• TASK DIRECTIONS:
Extract and repeat the lines of the records below, starting at the first line and ending at the line containing "click(x=270, y=411)". Include both of those lines.

Items listed in a dataset
★ ★ ★

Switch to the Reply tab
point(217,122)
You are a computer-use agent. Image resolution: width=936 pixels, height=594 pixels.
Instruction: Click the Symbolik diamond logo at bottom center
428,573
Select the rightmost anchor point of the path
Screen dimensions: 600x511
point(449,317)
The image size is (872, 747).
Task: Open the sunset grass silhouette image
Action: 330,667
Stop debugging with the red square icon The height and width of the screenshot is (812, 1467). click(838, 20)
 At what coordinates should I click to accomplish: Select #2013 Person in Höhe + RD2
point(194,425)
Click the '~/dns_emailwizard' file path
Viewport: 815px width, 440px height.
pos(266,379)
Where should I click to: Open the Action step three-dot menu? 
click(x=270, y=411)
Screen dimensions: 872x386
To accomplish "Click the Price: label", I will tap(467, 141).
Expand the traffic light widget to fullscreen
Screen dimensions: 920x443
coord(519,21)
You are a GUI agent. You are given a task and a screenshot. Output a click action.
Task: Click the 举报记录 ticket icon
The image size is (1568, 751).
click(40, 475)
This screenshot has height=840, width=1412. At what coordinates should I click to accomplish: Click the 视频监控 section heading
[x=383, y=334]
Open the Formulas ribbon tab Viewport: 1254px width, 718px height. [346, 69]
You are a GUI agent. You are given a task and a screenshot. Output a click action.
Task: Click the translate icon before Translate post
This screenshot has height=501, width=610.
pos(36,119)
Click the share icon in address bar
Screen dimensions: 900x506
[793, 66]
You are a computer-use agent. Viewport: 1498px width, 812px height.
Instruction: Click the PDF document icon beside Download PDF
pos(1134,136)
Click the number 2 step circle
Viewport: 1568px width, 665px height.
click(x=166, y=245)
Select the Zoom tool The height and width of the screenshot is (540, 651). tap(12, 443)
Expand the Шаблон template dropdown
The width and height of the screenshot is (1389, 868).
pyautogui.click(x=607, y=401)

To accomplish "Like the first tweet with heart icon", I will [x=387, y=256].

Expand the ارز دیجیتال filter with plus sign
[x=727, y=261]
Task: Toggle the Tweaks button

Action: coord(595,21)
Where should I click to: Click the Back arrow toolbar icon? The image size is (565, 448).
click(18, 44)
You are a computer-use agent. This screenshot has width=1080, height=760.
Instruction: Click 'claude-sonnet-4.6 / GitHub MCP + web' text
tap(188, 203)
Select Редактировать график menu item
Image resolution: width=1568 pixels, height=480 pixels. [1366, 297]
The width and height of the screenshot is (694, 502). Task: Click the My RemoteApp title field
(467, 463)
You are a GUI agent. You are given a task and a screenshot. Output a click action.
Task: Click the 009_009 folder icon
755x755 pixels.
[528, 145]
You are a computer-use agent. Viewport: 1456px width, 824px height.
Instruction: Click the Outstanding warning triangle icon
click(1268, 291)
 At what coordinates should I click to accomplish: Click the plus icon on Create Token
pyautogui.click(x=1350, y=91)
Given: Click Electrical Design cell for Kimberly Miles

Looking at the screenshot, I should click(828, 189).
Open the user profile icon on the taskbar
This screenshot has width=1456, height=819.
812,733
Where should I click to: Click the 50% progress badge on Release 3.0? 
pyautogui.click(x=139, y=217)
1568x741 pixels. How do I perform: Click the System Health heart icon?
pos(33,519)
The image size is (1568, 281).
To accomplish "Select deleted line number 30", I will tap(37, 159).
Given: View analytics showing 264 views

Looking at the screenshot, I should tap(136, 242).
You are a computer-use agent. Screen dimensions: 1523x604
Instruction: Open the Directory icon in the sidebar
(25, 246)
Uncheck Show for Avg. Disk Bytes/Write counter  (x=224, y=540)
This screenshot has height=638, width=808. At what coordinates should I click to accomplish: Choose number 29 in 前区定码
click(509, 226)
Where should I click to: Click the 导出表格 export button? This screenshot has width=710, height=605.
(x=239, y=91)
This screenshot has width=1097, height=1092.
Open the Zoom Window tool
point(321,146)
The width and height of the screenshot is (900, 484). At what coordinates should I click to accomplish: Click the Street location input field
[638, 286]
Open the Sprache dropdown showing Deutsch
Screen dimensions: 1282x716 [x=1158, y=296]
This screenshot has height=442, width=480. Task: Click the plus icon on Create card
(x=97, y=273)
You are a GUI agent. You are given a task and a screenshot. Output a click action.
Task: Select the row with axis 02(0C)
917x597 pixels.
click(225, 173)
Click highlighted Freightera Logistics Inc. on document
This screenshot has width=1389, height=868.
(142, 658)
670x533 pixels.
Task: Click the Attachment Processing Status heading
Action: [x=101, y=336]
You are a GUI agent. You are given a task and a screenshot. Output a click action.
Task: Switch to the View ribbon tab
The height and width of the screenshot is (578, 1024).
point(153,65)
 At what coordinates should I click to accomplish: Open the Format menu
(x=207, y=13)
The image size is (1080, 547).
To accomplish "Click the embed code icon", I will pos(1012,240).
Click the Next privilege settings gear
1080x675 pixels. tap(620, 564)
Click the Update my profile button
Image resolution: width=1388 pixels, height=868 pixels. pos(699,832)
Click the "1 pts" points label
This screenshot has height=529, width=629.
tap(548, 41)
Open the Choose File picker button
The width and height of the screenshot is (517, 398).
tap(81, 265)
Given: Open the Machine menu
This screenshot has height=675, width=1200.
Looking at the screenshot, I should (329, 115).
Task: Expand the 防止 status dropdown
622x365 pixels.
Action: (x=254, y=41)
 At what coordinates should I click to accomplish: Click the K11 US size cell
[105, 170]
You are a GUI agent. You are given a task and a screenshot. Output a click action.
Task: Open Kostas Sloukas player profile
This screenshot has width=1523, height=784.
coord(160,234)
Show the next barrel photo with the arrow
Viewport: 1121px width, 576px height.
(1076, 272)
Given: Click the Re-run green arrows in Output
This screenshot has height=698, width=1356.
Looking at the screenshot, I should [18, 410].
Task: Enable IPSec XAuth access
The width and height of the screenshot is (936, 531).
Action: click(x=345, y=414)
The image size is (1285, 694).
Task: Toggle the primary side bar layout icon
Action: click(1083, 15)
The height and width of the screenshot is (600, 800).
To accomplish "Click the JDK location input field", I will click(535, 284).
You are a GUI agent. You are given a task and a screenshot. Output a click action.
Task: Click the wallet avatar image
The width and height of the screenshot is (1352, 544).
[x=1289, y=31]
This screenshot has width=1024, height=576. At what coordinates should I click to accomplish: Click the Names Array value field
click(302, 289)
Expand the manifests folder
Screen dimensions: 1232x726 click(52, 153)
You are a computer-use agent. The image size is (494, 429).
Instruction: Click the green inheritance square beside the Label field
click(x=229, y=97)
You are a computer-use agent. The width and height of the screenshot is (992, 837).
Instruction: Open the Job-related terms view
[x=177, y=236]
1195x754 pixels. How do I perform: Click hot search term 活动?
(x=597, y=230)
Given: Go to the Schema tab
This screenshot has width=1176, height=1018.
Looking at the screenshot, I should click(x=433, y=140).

★ ★ ★

• PROBLEM SOLUTION:
Switch to the Reply tab
point(217,122)
You are a computer-use agent. Image resolution: width=936 pixels, height=594 pixels.
Instruction: Click the Symbolik diamond logo at bottom center
428,573
Select the rightmost anchor point of the path
Screen dimensions: 600x511
point(449,317)
The image size is (872, 747).
Task: Open the sunset grass silhouette image
Action: 330,667
Stop debugging with the red square icon The height and width of the screenshot is (812, 1467). click(838, 20)
 At what coordinates should I click to accomplish: Select #2013 Person in Höhe + RD2
point(194,425)
Click the '~/dns_emailwizard' file path
Viewport: 815px width, 440px height.
pos(266,379)
Where should I click to: Open the Action step three-dot menu? 
click(x=270, y=411)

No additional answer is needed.